**CONSIGNE**
Rédigez la suite du texte ci-dessous sur le redémarrage des centrales nucléaires au Japon, en commençant juste après sa dernière phrase.


  • Au Japon, vous savez que toutes les centrales nucléaires (48 tranches)  ont été arrétées après Fukushima et que l'opinion publique est toujours fortement réticente à leur redemmarrage. Un mode de fonctionnement qui coûte une fortune au Japon qui a du compenser en réactivant des centrales à gaz et a du mettre en place un approvisionnement en gaz liquéfié à partir de l'Asie du Sud Est à un coût global ( liquéfaction du gaz, transport et regazéification) exhorbitant, ce qui affecte sérieusement la balance des paiements.et l'économie du pays 
    Les centrales nucléaires ont vu leur exploitation suspendue et il a été demandé à leurs exploitants de les modifier pour rajouter des dispositifs de sécurité définis par les autorités nucléaires sur la base des leçons apprises lors de la catastrophe de Fukushima.  Elles ont depuis été toutes revues et modifiées et sont donc prêtes à repartir.
    Reste que c'est un décision politique majeure à laquelle le premier Ministre Shinzo Abe a bien tenté de préparer les japonais mais sans grand succès jusqu'à présent. Le voiçi pourtant au pied du mur car l'Agence de Sureté Nucléaire japonaise, la NRA, qui a poursuivi son travail sur la base d'arguments purement techniques, vient d'accorder son feu vert technique au redemmarrage de deux réacteurs situés à Sendai dans le sud ouest du Japon et exploités par l'électricien Kiyushu Electric Power.
    Shinzo Abe souhaite un redemmarrage pour réduire le déséquilibre financier du pays mais doit d'abord convaincre les autorités locales de donner leur accord. Un travail de lobbying auprès des populations qui prendra des mois, localement et nationalement.

**LIGNES DE DONNÉES**
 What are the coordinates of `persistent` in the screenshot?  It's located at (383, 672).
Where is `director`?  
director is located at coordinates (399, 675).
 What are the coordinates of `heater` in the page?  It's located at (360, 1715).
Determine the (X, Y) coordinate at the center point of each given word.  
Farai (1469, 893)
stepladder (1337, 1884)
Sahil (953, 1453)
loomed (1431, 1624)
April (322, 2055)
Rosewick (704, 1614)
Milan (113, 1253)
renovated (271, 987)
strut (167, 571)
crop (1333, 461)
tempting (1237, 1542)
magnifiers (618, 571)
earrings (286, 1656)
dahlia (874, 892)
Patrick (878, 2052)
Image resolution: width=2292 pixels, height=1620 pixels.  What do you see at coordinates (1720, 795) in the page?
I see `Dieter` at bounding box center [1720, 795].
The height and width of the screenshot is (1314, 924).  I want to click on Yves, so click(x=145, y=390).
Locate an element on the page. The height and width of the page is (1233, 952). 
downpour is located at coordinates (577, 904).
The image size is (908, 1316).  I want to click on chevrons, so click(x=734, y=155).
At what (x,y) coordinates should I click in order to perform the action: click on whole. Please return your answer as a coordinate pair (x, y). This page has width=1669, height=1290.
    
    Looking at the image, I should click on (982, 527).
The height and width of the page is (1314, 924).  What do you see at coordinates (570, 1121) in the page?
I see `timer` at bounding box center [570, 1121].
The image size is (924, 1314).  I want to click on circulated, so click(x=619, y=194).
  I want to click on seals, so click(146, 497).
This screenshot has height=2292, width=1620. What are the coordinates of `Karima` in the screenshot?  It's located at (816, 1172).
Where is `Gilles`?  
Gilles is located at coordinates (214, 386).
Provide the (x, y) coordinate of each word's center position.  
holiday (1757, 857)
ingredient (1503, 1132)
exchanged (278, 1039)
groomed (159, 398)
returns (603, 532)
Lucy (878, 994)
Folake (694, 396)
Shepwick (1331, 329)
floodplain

**RÉSULTAT ATTENDU**
    Pour participer à cette campagne de conviction nationale, le gouvernement a prévu de faire fermer, en compensation en quelque sorte, les centrales les plus anciennes, supposées être les plus dangereuses, c'est à dire celles construites avant 1980 que leur remise aux normes ne permettra pas de rentabiliser.
    Reste que la bataille médiatique et de communication dans les mois à venir ne sera pas facile à mener....
    A suivre. .
     
  • ScEDFGrandebretagne006

    Mauvaise nouvelle pour EDF ENERGY, la filiale britannique d'EDF,elle a du se décider à arréter 4 de ses quinze réacteurs nucléaires sur le sol britannique pour 8 semaines.
    La raison? Une anomalie de support central d'une chaudière de l'un des réacteurs de la centrale de Heysham. L'anomalie avait été detectée dès 2013 sans qu'une raison technique précise ait pu être identifiée. L'autorité de controle britannique avait accepté une poursuite d'exploitation à puissance réduite mais finalement EDF Energy a décidé d'arréter les deux réacteurs de Heysham 1 et les deux d'Hartepool qui étaient équipé de générateurs de vapeurs Babcock du même type.
    Résultat une perte de production de 3 à 5 pct de l'objectif de production d'EDF Energy de 61 Térawattheures sur l'année.Sinon EDF Energy marche bien avec une chiffre d'affaire en hausse de 3,5pct sur le premier semestre et un Ebitda de 14 pct.

  • En Belgique et plus particulièrement chez GDF Suez qui est l'opérateur des centrales nucléaires belges en provenance d'Electrabel, les choses ne vont pas très bien non plus puisque le réacteur Doel 4, l'un des 7 réacteurs belges est arrété, suite à une fuite d'huile qui a endommagée la turbine haute pression , jusqu'à la fin de l'année.
    Or les réacteurs Doel 3 et Tihange 2 qui avaient été arrétés plus d'un an à la suite de la découverte de microfissures vont devoir être inspectés encore jusqu'à l'automne. Au total ça fait 3 réacteurs d'arrétés sur 7 ce qui devrait créer de sérieux problèmes de disponibilité d'électricité cet hiver. 
    En même temps GDF Suez s'est vu débouté de son action devant la Cour Constitutionnelle belge pour faire annuler une taxe nucléaire nouvelle imposéee depuis 2012 qu'elle estime déraisonnable et disproportionnée et qui affecte le simple équilibre financier de l'entreprise.Il lui en coute 470 millions d'euros et Electrabel a annoncé à la suite du refus de l'annulation de la taxe qu'elle allait étudier toutes les options possibles, y compris un retrait du nucléaire!
    Une menace majeure  de la part de GDF Suez dont c'est la seule référence dans l'exploitation nucléaire.